In the four years since the previous Pernice Brothers album, Joe Pernice has published a terrific debut novel (It Feels So Good When I Stop), released an accompanying soundtrack, and had his name catapulted into Twitter infamy by his acerbic foil (and manager), Joyce Linehan. (Those Dangerfieldian tête-à-têtes have been collected in a book, Pernice to Me, available to those who pre-ordered the new record online.)

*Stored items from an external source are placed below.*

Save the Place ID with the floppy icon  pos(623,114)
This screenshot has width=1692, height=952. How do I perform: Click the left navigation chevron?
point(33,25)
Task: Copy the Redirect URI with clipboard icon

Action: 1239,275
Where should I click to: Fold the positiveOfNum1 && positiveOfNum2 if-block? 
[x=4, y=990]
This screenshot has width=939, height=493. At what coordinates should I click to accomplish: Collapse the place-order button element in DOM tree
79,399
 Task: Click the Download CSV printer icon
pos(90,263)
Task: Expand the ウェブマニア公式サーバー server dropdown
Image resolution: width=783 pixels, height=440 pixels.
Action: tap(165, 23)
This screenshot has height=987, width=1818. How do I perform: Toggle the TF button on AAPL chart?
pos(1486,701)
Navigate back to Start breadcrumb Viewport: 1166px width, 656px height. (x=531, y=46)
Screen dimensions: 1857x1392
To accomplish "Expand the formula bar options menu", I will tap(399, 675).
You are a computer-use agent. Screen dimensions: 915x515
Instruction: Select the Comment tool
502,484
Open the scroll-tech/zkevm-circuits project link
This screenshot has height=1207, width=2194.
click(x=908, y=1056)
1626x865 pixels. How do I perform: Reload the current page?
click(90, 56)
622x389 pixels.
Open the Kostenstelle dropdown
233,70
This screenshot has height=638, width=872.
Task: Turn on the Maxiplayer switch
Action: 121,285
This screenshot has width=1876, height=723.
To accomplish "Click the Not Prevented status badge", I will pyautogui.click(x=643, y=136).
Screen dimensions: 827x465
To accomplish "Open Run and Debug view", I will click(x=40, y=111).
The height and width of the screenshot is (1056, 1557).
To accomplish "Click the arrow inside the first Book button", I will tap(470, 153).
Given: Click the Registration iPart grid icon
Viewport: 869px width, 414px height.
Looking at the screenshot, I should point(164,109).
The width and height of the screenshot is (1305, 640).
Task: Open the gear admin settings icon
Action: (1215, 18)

Pernice's sixth studio album under the Brothers moniker is a palate cleanser that's more satisfying than most bands' main courses. Recorded with a smattering of musicians and free of lush pop arrangements, these 10 songs are some of Pernice's most loosey-goosey and stripped-down. "Jacqueline Susann" and "Bechamel" are marked by raw excitement, as if the band had just been shown the changes. Elsewhere, Pernice and company are so relaxed that they echo ramshackle royalty like the Flying Burrito Brothers ("Newport News") and the Faces ("Goodbye, Killer").
This only augments Pernice's self-depreciating and subversively cutting streak — more Elvis Costello than Elvis Costello on "The Loving Kind," and deadpan on "We Love the Stage," in which he asserts, like any good tongue-in-cheek pragmatist, "We sing to six the way we sing to 10."